地平を築く

自己犠牲が常態化してしまった人から発せられる言葉からは端々に苦味を感じる。自分の理想と実情とでかなりの距離がある、疲労感、失ったもの無駄にしたもの手にしたかったものへの気持ち、負った損の総量を知ってもらいたい、癒されたい、自分の生き方への納得のいかなさ、怒り、その独善的な行為を支えるものが、自らにどれだけの我慢や犠牲を強いたかになってしまっている、愛されたい必要とされたい大事にされたい、救われたい救われたくない。これらが煮詰まった液体が言葉から飛沫をあげて吹き出している。言葉を割ると砕けたゼリーのようなものが入っていて、半透明にオレンジから茶色の間を行き来しながら光っている。そんな光景を前に、他人の自分ができることは、沈黙のほかない。
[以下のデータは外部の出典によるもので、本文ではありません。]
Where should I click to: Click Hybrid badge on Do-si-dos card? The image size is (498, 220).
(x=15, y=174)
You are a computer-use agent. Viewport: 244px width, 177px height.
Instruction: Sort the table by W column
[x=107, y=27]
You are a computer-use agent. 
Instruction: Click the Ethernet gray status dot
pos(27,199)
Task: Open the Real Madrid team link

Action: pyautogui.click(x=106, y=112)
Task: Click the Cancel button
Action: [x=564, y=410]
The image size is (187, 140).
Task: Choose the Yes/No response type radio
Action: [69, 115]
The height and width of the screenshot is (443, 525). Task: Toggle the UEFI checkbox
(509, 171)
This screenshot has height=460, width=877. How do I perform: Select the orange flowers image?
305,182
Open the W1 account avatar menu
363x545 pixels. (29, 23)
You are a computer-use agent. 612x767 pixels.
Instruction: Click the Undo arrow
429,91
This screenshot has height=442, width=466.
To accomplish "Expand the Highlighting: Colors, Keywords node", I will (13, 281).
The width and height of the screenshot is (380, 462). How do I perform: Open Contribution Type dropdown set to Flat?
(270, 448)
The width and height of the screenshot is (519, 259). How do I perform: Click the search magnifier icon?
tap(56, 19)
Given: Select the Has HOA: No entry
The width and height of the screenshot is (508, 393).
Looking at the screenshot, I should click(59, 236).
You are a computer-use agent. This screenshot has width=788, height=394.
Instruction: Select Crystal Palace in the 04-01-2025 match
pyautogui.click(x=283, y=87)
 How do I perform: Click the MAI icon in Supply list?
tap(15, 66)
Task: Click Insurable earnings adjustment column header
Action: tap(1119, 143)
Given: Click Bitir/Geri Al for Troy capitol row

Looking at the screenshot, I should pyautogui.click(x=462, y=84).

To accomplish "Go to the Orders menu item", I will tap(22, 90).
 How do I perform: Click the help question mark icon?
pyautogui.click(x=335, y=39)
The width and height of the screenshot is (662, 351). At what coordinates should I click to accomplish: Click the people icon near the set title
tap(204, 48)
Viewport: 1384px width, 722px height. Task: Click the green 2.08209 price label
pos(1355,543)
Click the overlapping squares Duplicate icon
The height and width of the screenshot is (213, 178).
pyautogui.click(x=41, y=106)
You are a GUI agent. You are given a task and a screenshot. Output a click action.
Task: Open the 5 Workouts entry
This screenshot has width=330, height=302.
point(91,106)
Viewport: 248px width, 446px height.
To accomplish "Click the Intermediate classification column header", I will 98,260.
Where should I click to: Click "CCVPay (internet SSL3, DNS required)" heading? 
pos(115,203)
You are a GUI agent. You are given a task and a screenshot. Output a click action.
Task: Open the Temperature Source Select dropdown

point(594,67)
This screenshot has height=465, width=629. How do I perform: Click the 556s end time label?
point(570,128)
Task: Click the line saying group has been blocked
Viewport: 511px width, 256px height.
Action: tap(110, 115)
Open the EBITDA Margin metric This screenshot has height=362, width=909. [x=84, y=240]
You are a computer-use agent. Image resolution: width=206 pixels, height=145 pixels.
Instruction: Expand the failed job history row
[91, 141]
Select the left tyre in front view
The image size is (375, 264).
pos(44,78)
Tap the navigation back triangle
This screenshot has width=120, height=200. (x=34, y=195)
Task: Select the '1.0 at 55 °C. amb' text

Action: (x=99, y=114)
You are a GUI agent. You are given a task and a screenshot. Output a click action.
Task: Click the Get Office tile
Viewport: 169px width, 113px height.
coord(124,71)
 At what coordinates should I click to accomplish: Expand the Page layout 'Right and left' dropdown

何が特別とか特別じゃないとかそういうものは、ある特定の視点を持つことで広がっていく景色だから、生きていることの価値そのものみたいなものは、皆等しい。等しいのに、等しいから、際限が、どうやったら自分が特別であることの証明ができるのかが、わからないから。それが自他を隔てる唯一のもののような気がして、かけがえのないように思えて、手放すのが惜しい感じがしてくるかもしれない。でも一度冷静になって落ち着いて考えてみるとどうだろう。負の最大値を突き詰めるような行為を何度も何度も繰り返す。そうしているうちに、なんだか今にも自動車にはねられてもいいように思える。それって傍からみていて、すごく寂しくて切ない。どれだけの時間起きているのかを他者に恍惚とした表情で語る面の皮の下には、自分に見向きしない人間への敵意がある。悲しみにくれ、俯いた君がいる。何も楽しくない、何をやっても熱中できない、甘えたそうにしている心がある。自分もそうだったからよく理解できる。でもそういった憤りや甘えは、すれ違うだけでも、挨拶をするだけでも、ただそこに立っているだけでも、漂ってしまう。筋肉にあらわれてしまう。そうすると接していて、なんか嫌な感じを感じ取られて、自分ではなんだかよく分からないけど人間関係の構築が難しいという問題になってきてしまうと思う。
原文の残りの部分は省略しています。